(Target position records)
----------

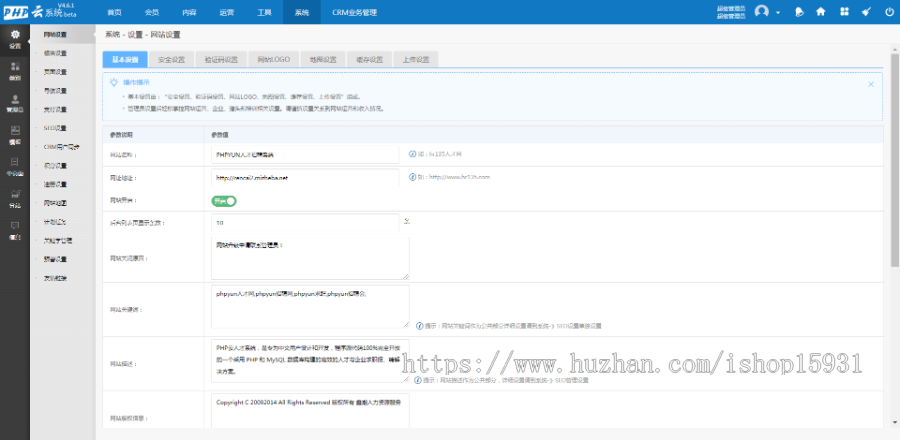Screen dimensions: 900x440
Task: Select SEO设置 in the left submenu
Action: tap(56, 128)
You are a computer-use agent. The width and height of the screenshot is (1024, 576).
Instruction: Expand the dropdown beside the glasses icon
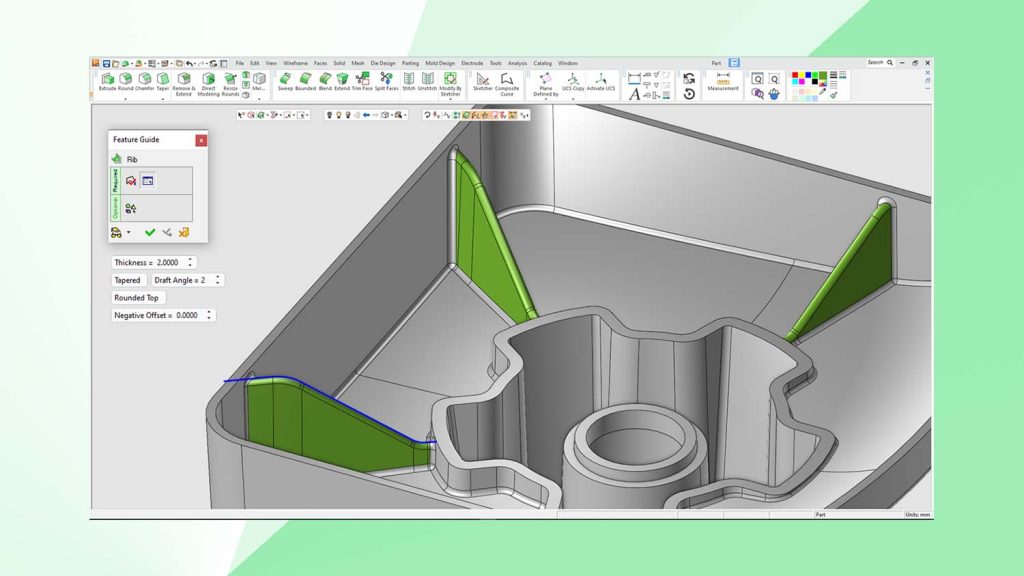click(127, 232)
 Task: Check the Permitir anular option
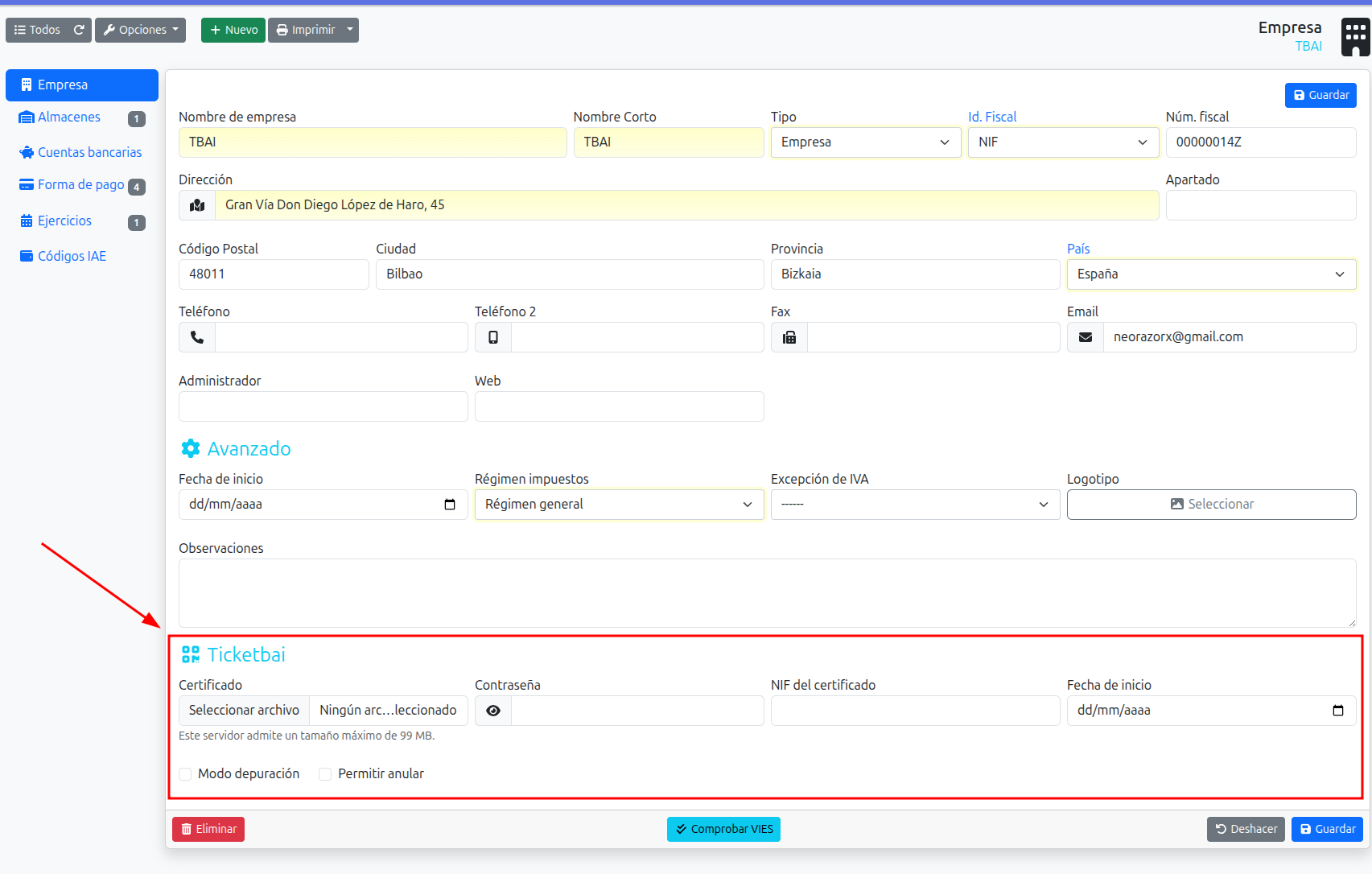click(x=325, y=773)
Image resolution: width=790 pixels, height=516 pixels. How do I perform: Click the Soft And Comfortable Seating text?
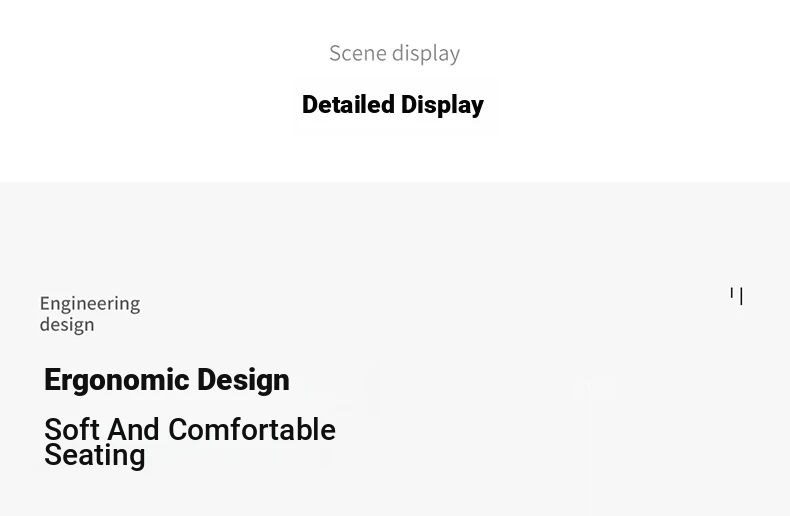coord(190,442)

----------

Pull out every line of the listing above that contains the word "height", and copy each one in full.

You are a computer-use agent. The width and height of the screenshot is (1024, 576).
Image resolution: width=790 pixels, height=516 pixels. How do I perform: Click the Soft And Comfortable Seating text?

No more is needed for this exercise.